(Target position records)

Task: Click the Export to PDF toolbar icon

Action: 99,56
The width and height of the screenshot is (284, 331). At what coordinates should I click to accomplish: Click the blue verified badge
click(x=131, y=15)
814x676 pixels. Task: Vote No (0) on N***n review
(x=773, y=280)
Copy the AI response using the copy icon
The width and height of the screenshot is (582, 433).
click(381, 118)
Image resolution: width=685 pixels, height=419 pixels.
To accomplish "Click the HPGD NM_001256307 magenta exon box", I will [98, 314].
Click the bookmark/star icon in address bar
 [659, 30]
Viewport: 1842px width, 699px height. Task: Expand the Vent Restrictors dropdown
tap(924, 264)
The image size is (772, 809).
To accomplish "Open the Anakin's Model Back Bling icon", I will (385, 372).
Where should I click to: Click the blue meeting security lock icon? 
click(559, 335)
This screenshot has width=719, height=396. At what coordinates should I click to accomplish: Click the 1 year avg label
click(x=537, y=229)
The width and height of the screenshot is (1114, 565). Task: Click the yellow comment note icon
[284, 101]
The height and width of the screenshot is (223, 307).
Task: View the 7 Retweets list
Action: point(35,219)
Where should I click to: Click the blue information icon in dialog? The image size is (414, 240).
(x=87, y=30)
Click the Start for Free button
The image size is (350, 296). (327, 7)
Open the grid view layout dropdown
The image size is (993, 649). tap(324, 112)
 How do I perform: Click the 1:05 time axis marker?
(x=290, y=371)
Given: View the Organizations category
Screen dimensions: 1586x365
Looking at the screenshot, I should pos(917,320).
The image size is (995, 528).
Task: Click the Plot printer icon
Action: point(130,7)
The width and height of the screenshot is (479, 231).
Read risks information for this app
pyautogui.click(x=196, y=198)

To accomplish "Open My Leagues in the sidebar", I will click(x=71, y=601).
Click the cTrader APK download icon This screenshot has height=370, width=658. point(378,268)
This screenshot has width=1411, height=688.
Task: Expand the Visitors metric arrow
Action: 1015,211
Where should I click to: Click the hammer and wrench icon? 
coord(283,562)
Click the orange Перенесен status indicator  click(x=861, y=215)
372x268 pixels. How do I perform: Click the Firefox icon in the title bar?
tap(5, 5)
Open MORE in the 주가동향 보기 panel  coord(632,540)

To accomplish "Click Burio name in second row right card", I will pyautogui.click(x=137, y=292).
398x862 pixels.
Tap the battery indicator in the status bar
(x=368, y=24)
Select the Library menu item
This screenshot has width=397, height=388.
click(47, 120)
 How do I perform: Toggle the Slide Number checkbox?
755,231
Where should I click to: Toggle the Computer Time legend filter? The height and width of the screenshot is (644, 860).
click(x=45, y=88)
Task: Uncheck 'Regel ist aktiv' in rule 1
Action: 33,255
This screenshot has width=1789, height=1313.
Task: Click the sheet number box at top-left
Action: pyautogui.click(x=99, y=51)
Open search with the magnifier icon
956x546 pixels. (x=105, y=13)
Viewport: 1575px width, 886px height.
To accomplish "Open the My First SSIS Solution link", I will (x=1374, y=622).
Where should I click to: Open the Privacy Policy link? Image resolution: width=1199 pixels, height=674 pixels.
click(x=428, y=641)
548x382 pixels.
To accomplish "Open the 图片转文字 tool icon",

### PROBLEM TO SOLVE
Reproduce the records from the start through the line containing "(x=773, y=280)", keeping every line, and shift each coordinate in the answers up by 54.

### SOLUTION FOR THIS TASK
Task: Click the Export to PDF toolbar icon

Action: 153,110
The width and height of the screenshot is (284, 331). At what coordinates should I click to accomplish: Click the blue verified badge
click(x=185, y=69)
814x676 pixels. Task: Vote No (0) on N***n review
(x=827, y=334)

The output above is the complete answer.